EXERCISE: Rewrite the data below as a JSON list of strings, with one string for each line and blank lines omitted.
====
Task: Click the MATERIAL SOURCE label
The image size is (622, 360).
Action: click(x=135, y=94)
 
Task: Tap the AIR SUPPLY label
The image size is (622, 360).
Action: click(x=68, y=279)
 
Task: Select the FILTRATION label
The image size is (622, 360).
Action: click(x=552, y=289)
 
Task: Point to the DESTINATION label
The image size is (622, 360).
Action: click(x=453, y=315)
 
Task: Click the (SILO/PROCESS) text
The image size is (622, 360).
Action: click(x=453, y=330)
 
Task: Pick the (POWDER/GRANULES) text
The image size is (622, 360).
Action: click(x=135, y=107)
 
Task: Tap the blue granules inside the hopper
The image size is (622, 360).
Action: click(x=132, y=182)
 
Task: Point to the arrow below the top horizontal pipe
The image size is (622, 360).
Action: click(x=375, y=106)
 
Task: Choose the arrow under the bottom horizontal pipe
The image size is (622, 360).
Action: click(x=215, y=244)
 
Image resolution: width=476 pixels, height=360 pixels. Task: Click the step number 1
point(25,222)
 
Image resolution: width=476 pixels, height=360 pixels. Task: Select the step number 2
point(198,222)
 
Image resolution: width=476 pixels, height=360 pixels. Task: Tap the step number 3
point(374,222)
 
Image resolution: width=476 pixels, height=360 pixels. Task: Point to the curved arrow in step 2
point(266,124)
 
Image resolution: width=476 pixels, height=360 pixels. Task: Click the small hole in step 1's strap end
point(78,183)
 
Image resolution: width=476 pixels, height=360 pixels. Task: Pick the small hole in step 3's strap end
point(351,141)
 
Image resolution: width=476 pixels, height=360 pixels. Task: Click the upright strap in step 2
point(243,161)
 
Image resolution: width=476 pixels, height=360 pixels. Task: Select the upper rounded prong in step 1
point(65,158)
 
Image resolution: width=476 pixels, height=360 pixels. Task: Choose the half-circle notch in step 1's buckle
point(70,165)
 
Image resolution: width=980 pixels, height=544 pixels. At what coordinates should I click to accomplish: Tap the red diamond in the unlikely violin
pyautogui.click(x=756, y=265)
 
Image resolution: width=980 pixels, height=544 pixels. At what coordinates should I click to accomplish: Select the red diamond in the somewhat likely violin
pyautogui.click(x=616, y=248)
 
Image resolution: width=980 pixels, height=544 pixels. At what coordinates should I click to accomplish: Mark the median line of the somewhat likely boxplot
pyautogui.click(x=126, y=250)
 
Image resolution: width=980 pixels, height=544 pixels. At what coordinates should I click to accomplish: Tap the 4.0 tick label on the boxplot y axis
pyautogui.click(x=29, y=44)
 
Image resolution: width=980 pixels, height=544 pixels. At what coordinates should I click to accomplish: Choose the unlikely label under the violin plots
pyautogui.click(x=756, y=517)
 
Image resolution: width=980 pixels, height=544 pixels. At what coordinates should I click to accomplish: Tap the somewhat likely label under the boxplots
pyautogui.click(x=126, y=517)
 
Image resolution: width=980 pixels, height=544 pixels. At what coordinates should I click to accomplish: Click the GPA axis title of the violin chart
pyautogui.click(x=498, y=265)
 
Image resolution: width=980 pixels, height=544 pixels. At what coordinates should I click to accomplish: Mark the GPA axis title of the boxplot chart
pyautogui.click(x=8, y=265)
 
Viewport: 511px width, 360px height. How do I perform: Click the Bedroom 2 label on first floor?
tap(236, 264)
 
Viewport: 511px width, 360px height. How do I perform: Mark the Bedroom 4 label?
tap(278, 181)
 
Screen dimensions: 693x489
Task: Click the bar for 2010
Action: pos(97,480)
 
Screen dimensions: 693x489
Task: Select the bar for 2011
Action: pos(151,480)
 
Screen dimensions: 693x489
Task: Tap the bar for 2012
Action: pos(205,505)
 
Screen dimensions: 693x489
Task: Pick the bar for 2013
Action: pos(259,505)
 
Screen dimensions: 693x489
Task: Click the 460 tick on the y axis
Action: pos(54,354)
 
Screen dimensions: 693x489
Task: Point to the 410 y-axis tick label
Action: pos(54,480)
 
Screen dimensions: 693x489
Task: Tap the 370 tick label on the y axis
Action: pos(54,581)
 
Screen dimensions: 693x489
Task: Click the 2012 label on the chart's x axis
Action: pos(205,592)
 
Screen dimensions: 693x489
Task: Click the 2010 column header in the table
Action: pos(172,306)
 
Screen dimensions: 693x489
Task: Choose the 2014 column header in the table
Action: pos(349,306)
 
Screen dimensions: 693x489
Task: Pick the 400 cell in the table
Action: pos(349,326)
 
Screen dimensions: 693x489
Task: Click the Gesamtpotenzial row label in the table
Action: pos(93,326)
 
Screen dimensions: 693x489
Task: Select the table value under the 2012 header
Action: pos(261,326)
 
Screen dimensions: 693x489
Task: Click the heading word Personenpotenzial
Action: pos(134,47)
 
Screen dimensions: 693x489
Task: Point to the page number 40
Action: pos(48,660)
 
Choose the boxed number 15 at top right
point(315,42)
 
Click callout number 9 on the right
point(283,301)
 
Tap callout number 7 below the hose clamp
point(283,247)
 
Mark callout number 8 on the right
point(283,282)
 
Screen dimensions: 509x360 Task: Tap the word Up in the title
====
EXERCISE ANSWER:
[
  "Task: Click the MATERIAL SOURCE label",
  "The image size is (622, 360).",
  "Action: click(x=135, y=94)",
  "Task: Tap the AIR SUPPLY label",
  "The image size is (622, 360).",
  "Action: click(x=68, y=279)",
  "Task: Select the FILTRATION label",
  "The image size is (622, 360).",
  "Action: click(x=552, y=289)",
  "Task: Point to the DESTINATION label",
  "The image size is (622, 360).",
  "Action: click(x=453, y=315)",
  "Task: Click the (SILO/PROCESS) text",
  "The image size is (622, 360).",
  "Action: click(x=453, y=330)",
  "Task: Pick the (POWDER/GRANULES) text",
  "The image size is (622, 360).",
  "Action: click(x=135, y=107)",
  "Task: Tap the blue granules inside the hopper",
  "The image size is (622, 360).",
  "Action: click(x=132, y=182)",
  "Task: Point to the arrow below the top horizontal pipe",
  "The image size is (622, 360).",
  "Action: click(x=375, y=106)",
  "Task: Choose the arrow under the bottom horizontal pipe",
  "The image size is (622, 360).",
  "Action: click(x=215, y=244)",
  "Image resolution: width=476 pixels, height=360 pixels. Task: Click the step number 1",
  "point(25,222)",
  "Image resolution: width=476 pixels, height=360 pixels. Task: Select the step number 2",
  "point(198,222)",
  "Image resolution: width=476 pixels, height=360 pixels. Task: Tap the step number 3",
  "point(374,222)",
  "Image resolution: width=476 pixels, height=360 pixels. Task: Point to the curved arrow in step 2",
  "point(266,124)",
  "Image resolution: width=476 pixels, height=360 pixels. Task: Click the small hole in step 1's strap end",
  "point(78,183)",
  "Image resolution: width=476 pixels, height=360 pixels. Task: Pick the small hole in step 3's strap end",
  "point(351,141)",
  "Image resolution: width=476 pixels, height=360 pixels. Task: Click the upright strap in step 2",
  "point(243,161)",
  "Image resolution: width=476 pixels, height=360 pixels. Task: Select the upper rounded prong in step 1",
  "point(65,158)",
  "Image resolution: width=476 pixels, height=360 pixels. Task: Choose the half-circle notch in step 1's buckle",
  "point(70,165)",
  "Image resolution: width=980 pixels, height=544 pixels. At what coordinates should I click to accomplish: Tap the red diamond in the unlikely violin",
  "pyautogui.click(x=756, y=265)",
  "Image resolution: width=980 pixels, height=544 pixels. At what coordinates should I click to accomplish: Select the red diamond in the somewhat likely violin",
  "pyautogui.click(x=616, y=248)",
  "Image resolution: width=980 pixels, height=544 pixels. At what coordinates should I click to accomplish: Mark the median line of the somewhat likely boxplot",
  "pyautogui.click(x=126, y=250)",
  "Image resolution: width=980 pixels, height=544 pixels. At what coordinates should I click to accomplish: Tap the 4.0 tick label on the boxplot y axis",
  "pyautogui.click(x=29, y=44)",
  "Image resolution: width=980 pixels, height=544 pixels. At what coordinates should I click to accomplish: Choose the unlikely label under the violin plots",
  "pyautogui.click(x=756, y=517)",
  "Image resolution: width=980 pixels, height=544 pixels. At what coordinates should I click to accomplish: Tap the somewhat likely label under the boxplots",
  "pyautogui.click(x=126, y=517)",
  "Image resolution: width=980 pixels, height=544 pixels. At what coordinates should I click to accomplish: Click the GPA axis title of the violin chart",
  "pyautogui.click(x=498, y=265)",
  "Image resolution: width=980 pixels, height=544 pixels. At what coordinates should I click to accomplish: Mark the GPA axis title of the boxplot chart",
  "pyautogui.click(x=8, y=265)",
  "Viewport: 511px width, 360px height. How do I perform: Click the Bedroom 2 label on first floor?",
  "tap(236, 264)",
  "Viewport: 511px width, 360px height. How do I perform: Mark the Bedroom 4 label?",
  "tap(278, 181)",
  "Screen dimensions: 693x489",
  "Task: Click the bar for 2010",
  "Action: pos(97,480)",
  "Screen dimensions: 693x489",
  "Task: Select the bar for 2011",
  "Action: pos(151,480)",
  "Screen dimensions: 693x489",
  "Task: Tap the bar for 2012",
  "Action: pos(205,505)",
  "Screen dimensions: 693x489",
  "Task: Pick the bar for 2013",
  "Action: pos(259,505)",
  "Screen dimensions: 693x489",
  "Task: Click the 460 tick on the y axis",
  "Action: pos(54,354)",
  "Screen dimensions: 693x489",
  "Task: Point to the 410 y-axis tick label",
  "Action: pos(54,480)",
  "Screen dimensions: 693x489",
  "Task: Tap the 370 tick label on the y axis",
  "Action: pos(54,581)",
  "Screen dimensions: 693x489",
  "Task: Click the 2012 label on the chart's x axis",
  "Action: pos(205,592)",
  "Screen dimensions: 693x489",
  "Task: Click the 2010 column header in the table",
  "Action: pos(172,306)",
  "Screen dimensions: 693x489",
  "Task: Choose the 2014 column header in the table",
  "Action: pos(349,306)",
  "Screen dimensions: 693x489",
  "Task: Pick the 400 cell in the table",
  "Action: pos(349,326)",
  "Screen dimensions: 693x489",
  "Task: Click the Gesamtpotenzial row label in the table",
  "Action: pos(93,326)",
  "Screen dimensions: 693x489",
  "Task: Select the table value under the 2012 header",
  "Action: pos(261,326)",
  "Screen dimensions: 693x489",
  "Task: Click the heading word Personenpotenzial",
  "Action: pos(134,47)",
  "Screen dimensions: 693x489",
  "Task: Point to the page number 40",
  "Action: pos(48,660)",
  "Choose the boxed number 15 at top right",
  "point(315,42)",
  "Click callout number 9 on the right",
  "point(283,301)",
  "Tap callout number 7 below the hose clamp",
  "point(283,247)",
  "Mark callout number 8 on the right",
  "point(283,282)",
  "Screen dimensions: 509x360 Task: Tap the word Up in the title"
]